§ Information supplied:
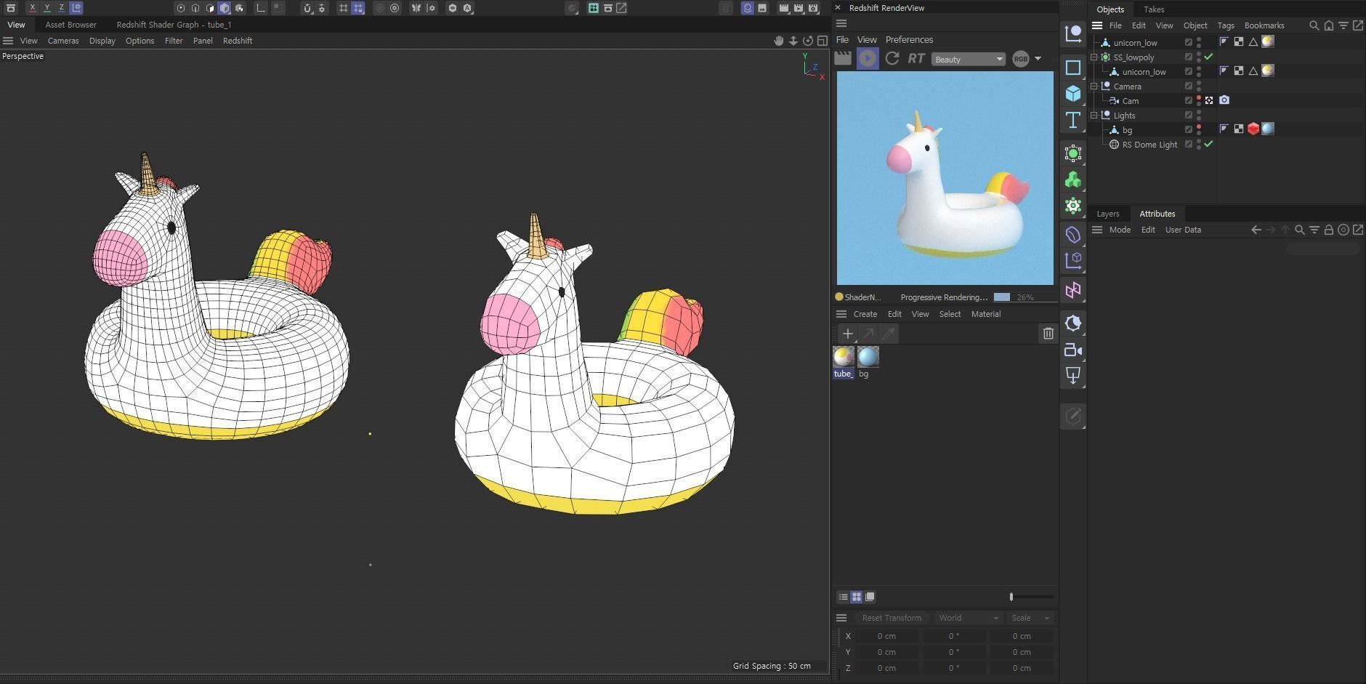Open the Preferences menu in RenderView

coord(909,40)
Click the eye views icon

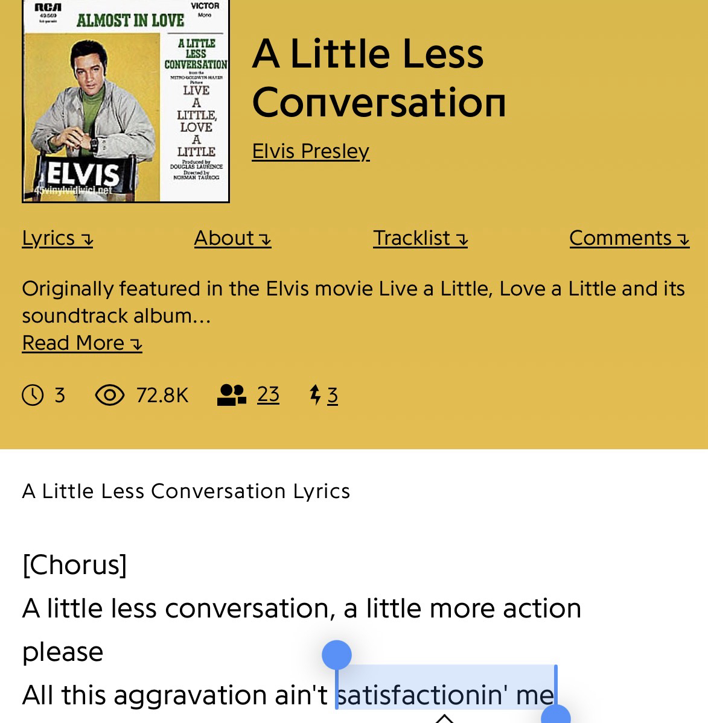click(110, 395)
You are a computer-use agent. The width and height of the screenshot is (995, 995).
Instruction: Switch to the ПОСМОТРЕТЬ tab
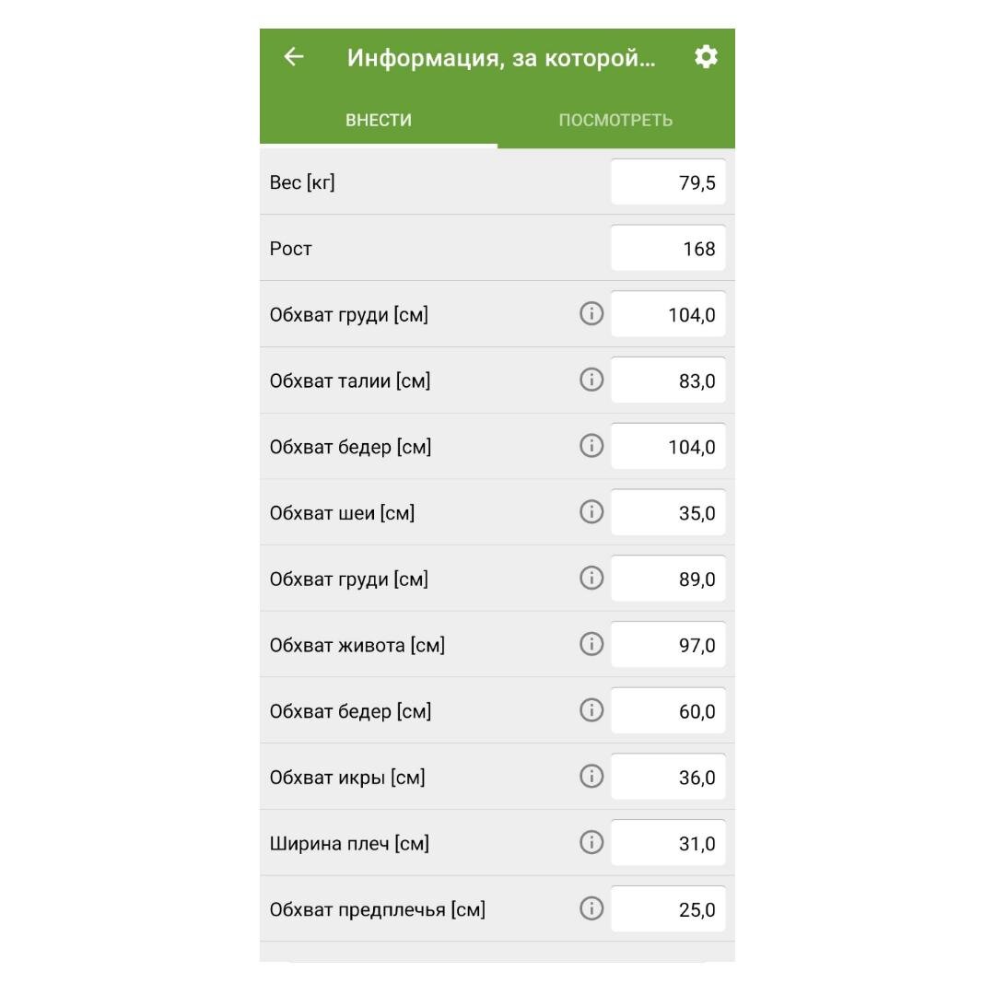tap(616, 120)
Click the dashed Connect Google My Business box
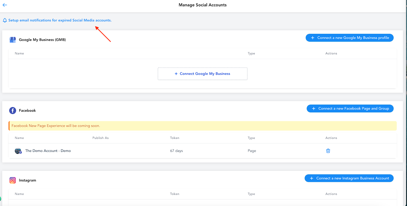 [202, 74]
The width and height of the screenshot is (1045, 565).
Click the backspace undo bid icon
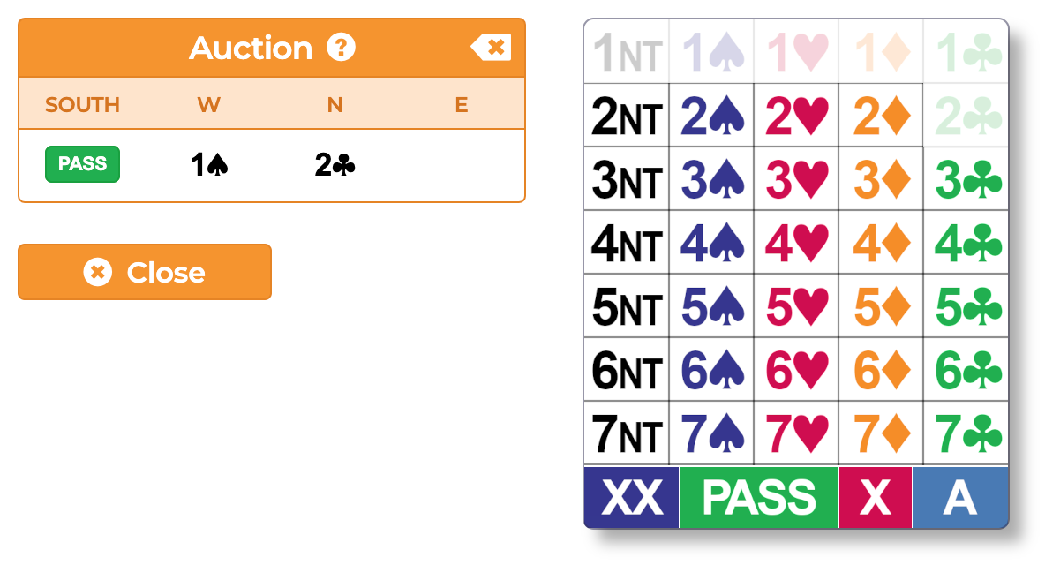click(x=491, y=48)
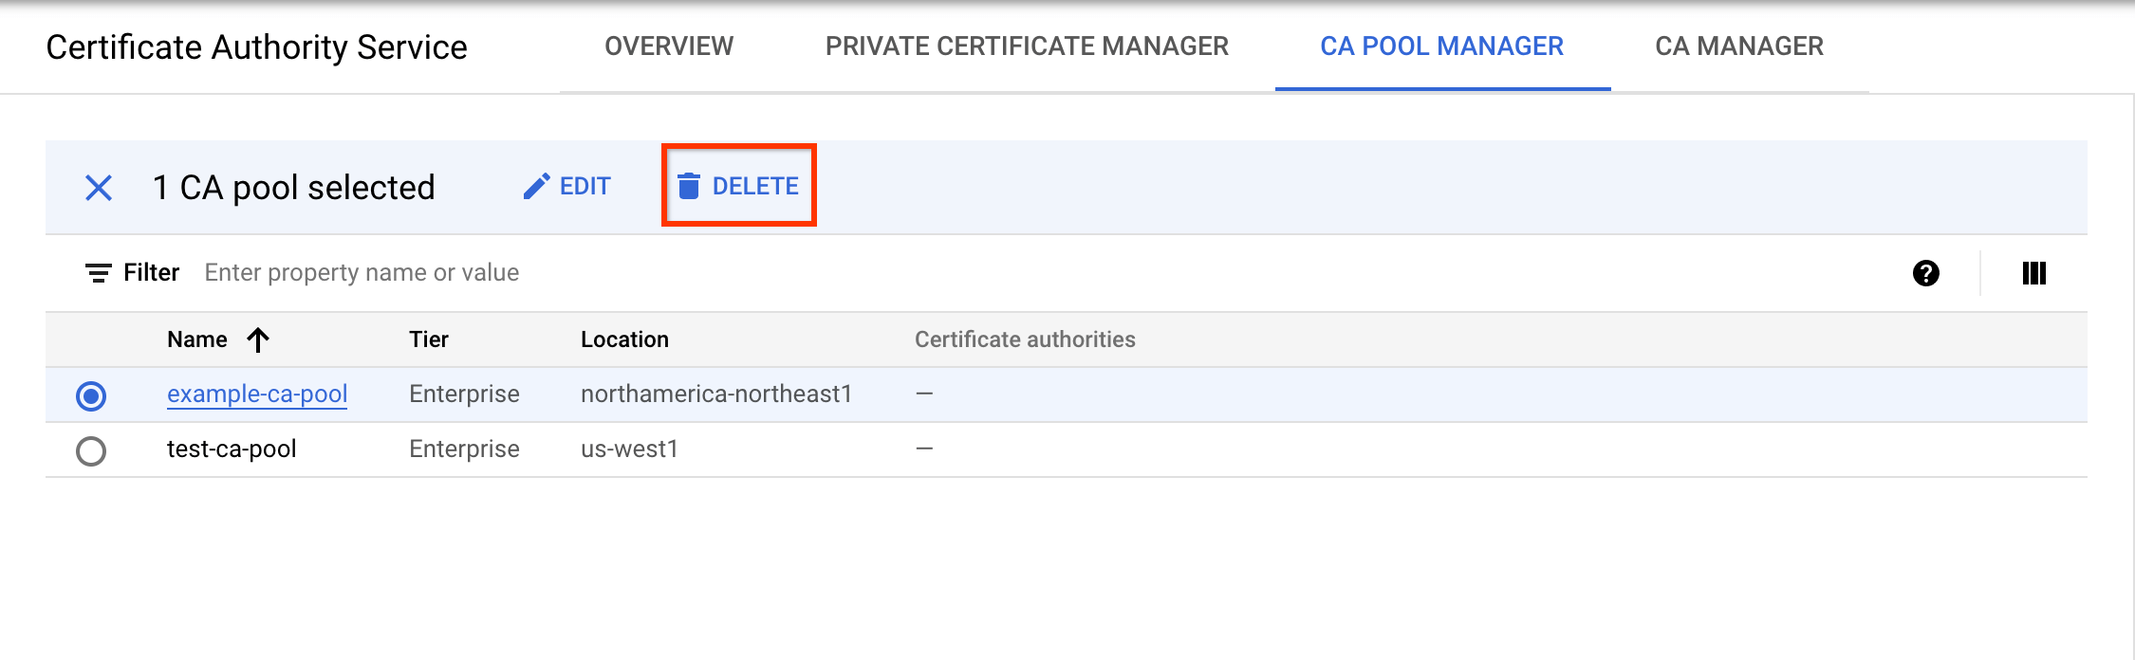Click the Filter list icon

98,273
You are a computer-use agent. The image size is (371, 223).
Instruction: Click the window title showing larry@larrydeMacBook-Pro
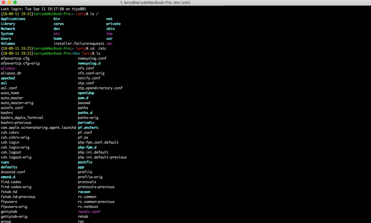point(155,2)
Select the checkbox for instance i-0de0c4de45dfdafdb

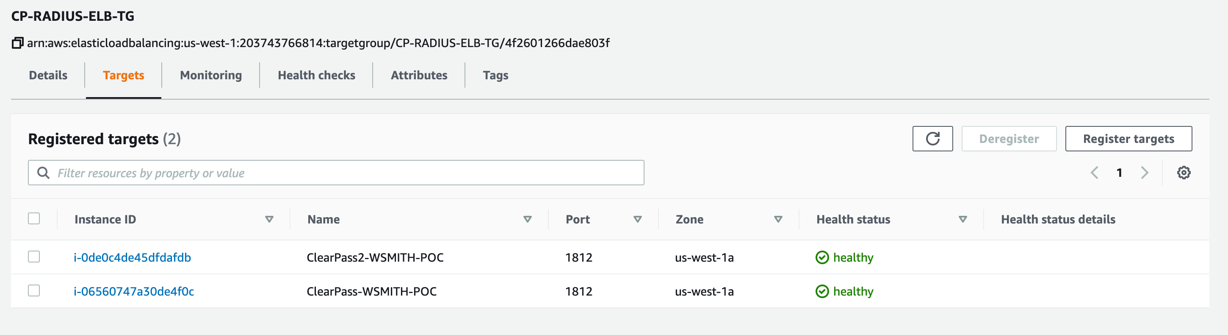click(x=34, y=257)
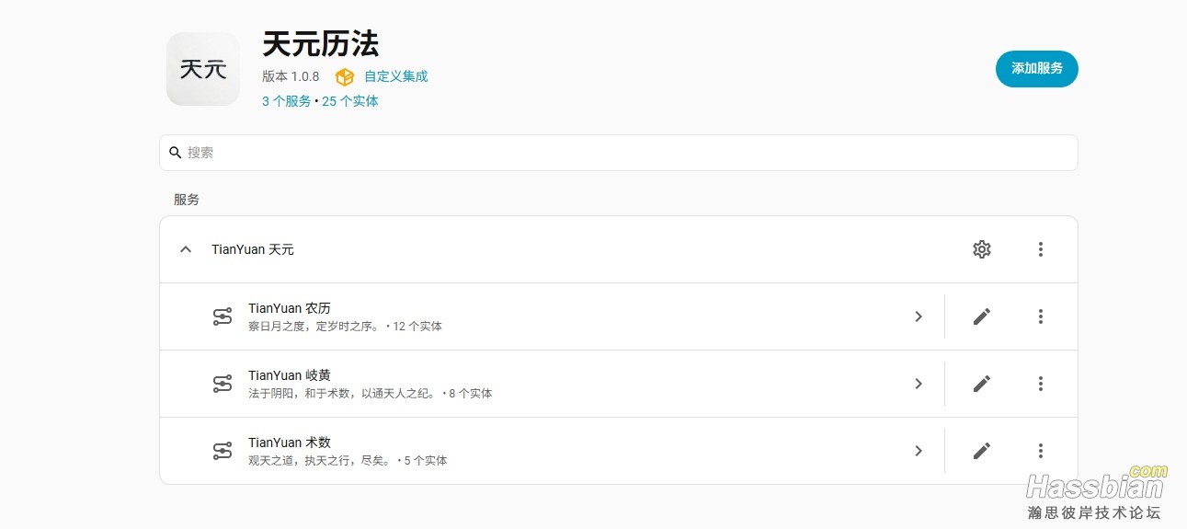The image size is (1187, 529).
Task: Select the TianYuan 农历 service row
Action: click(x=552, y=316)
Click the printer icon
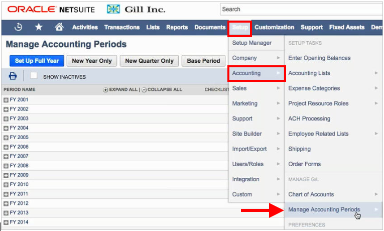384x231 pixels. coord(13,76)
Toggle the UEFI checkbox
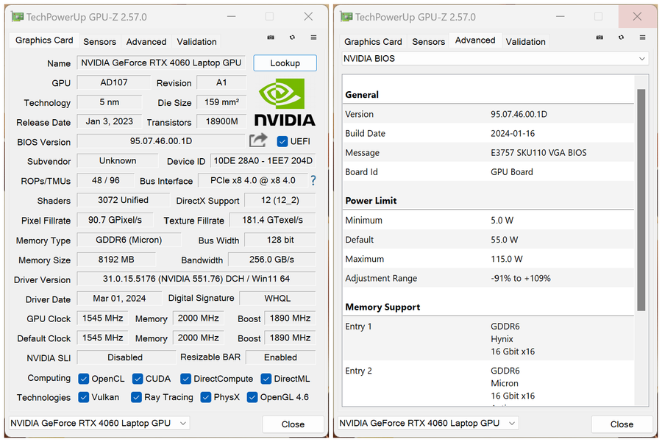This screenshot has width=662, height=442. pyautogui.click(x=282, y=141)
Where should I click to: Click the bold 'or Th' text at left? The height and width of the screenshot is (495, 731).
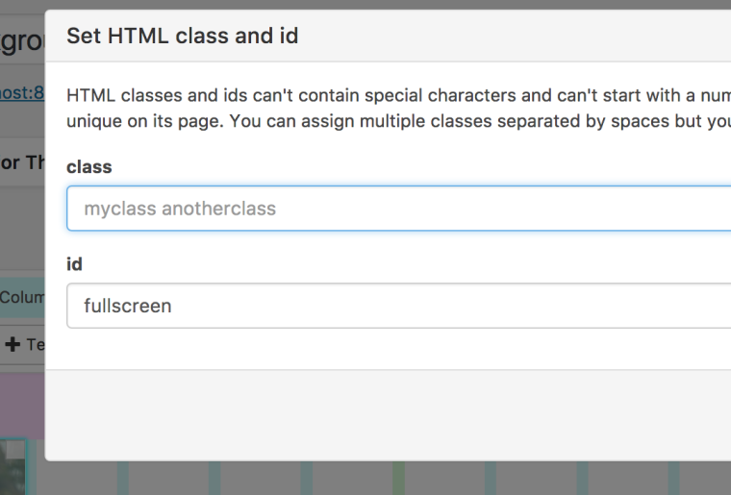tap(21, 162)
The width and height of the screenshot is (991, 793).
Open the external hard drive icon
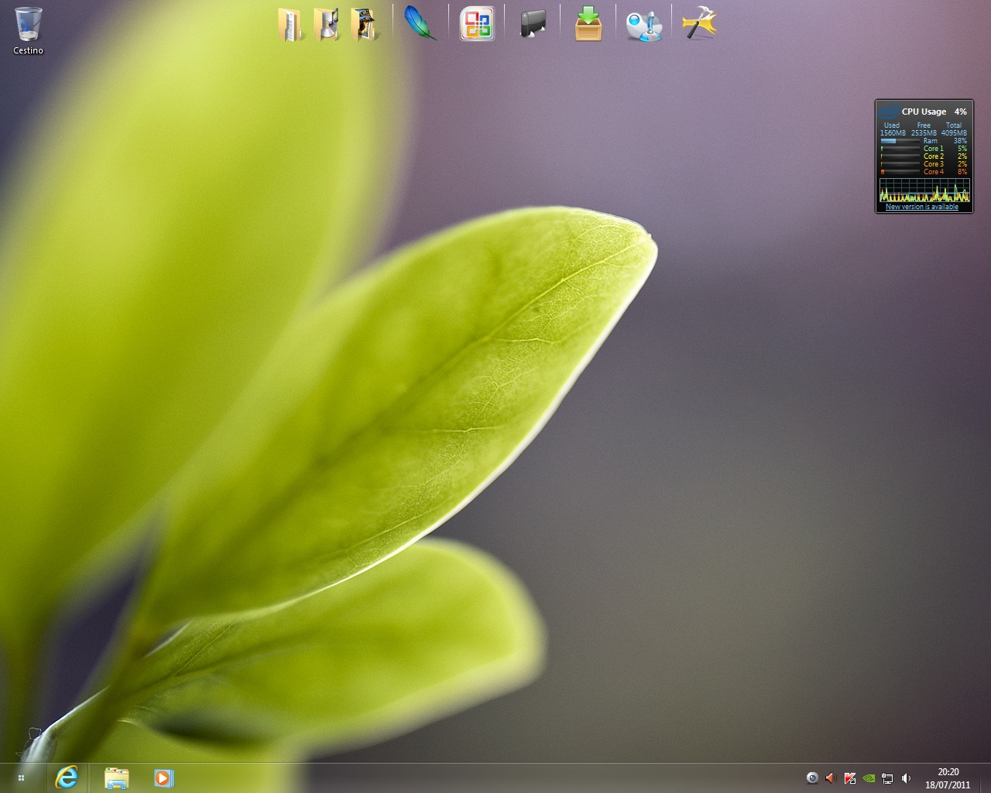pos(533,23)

§ Task instructions:
Lines containing the string "computer" in the material: report how many there are, with no added words.

§ Exercise output:
2